Article: “A Failure of Fear: Why Certain Nations Flunked the COVID-19 Threat Test,” Behavioral Scientist, Aug. 23, 2021.
Article: “The Threat Reflex: Why Some Societies Respond to Danger Better Than Others,” Foreign Affairs, July/August, 2021.
About Michele Gelfand
Michele Gelfand is the John H. Scully Professor of Cross-Cultural Management and Professor of Organizational Behavior at the Stanford Graduate School of Business School and Professor of Psychology by Courtesy. She was formerly a Distinguished University Professor of Psychology at the University of Maryland, College Park. Gelfand uses field, experimental, computational and neuroscience methods to understand the evolution of culture and its multilevel consequences. Her work has been published in outlets such as Science, the Proceedings of the National Academy of Sciences, Psychological Science, Nature Human behavior, the Journal of Personality and Social Psychology, Journal of Applied Psychology, Academy of Management Journal, among others. Gelfand is the founding co-editor of the Advances in Culture and Psychology series (Oxford University Press). Her book Rule Makers, Rule Breakers: How Tight and Loose Cultures Wire the World was published by Scribner in 2018. She is the Past President of the International Association for Conflict Management and co-founder of the Society for the Study of Cultural Evolution.
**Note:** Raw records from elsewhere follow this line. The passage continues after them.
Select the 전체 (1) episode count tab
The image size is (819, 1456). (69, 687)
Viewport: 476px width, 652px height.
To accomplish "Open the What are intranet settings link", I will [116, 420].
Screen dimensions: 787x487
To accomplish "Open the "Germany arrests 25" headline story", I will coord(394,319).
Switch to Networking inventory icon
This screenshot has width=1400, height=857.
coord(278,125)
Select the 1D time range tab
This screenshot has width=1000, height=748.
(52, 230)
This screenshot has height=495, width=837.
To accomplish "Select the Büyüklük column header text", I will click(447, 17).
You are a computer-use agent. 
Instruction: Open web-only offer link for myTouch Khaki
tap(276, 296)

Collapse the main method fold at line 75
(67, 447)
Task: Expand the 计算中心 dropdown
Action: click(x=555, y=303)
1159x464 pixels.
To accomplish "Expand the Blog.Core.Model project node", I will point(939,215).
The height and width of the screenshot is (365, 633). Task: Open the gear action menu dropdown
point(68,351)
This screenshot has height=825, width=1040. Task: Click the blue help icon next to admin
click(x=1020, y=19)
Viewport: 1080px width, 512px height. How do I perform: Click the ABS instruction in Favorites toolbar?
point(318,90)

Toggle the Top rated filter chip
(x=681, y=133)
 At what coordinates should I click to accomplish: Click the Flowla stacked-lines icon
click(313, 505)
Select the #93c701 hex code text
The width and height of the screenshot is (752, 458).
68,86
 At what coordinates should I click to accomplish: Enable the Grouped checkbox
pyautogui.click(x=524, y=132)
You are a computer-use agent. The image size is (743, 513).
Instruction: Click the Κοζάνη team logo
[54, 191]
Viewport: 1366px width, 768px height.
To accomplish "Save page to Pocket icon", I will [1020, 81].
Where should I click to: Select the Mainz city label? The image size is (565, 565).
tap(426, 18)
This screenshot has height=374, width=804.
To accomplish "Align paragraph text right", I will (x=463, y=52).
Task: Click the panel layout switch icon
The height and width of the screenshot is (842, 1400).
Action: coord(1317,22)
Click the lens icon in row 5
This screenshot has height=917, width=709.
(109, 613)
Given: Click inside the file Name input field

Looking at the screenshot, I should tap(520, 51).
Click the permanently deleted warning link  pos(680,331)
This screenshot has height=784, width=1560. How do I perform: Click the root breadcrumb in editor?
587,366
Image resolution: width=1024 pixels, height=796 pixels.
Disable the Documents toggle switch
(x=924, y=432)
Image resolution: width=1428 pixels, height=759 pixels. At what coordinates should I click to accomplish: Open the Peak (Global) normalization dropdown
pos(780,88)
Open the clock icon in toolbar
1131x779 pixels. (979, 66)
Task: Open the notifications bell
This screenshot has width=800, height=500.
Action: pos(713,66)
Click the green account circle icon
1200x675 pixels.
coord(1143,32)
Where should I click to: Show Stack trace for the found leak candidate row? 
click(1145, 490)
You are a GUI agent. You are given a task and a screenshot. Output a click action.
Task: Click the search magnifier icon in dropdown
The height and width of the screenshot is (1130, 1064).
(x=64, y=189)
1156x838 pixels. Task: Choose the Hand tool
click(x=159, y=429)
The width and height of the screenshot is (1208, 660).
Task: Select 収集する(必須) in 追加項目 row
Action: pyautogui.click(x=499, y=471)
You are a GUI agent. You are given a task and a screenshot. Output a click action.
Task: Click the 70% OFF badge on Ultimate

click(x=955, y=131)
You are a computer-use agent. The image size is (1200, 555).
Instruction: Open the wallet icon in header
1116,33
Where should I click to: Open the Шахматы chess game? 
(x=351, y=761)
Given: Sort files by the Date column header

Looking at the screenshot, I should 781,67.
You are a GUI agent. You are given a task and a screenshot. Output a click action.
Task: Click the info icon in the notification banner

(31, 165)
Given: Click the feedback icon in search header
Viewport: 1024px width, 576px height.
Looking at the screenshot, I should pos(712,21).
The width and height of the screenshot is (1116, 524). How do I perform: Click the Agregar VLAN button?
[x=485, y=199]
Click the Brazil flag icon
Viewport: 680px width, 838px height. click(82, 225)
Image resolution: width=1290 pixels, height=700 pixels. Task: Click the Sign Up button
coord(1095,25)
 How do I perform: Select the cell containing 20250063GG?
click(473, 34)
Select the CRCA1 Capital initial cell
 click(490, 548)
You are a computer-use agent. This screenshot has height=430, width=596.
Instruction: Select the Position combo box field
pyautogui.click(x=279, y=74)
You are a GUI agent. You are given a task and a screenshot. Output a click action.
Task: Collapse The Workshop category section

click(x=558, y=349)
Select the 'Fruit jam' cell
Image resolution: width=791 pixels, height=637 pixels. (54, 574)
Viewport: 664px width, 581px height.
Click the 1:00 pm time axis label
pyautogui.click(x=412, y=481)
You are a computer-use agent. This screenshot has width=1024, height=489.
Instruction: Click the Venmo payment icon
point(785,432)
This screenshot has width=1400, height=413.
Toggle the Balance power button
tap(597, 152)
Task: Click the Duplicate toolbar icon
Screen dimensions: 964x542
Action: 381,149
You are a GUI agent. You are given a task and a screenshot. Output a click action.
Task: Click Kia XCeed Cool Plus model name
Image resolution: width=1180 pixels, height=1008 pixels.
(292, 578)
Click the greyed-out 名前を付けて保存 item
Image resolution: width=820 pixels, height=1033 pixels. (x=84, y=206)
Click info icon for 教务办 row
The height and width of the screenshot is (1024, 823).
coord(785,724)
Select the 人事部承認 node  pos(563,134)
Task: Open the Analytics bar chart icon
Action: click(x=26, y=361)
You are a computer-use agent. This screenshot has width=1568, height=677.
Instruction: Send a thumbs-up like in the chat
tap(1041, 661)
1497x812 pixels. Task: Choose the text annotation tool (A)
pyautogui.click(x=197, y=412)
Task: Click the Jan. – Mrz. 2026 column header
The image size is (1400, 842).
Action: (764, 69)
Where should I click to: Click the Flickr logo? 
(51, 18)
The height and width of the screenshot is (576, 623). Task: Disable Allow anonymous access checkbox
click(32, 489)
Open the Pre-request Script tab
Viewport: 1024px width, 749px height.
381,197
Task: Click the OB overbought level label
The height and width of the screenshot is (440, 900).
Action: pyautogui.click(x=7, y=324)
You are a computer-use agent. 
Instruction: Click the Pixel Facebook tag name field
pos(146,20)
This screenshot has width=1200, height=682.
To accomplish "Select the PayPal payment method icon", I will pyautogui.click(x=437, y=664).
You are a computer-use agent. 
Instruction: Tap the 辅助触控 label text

She received the 2016 Diener award from SPSP, the 2017 Outstanding International Psychologist Award from the American Psychological Association, the 2019 Outstanding Cultural Psychology Award from the Society for Personality and Social Psychology, the 2020 Rubin Theory-to-Practice award from the International Association of Conflict Management, the 2021 Contributions to Society award from the Organizational Behavior Division of the Academy of Management, and the Annaliese Research Award from the Humboldt Foundation. Gelfand was elected to the American Academy of Arts and Sciences in 2019 and the National Academy of Sciences in 2021.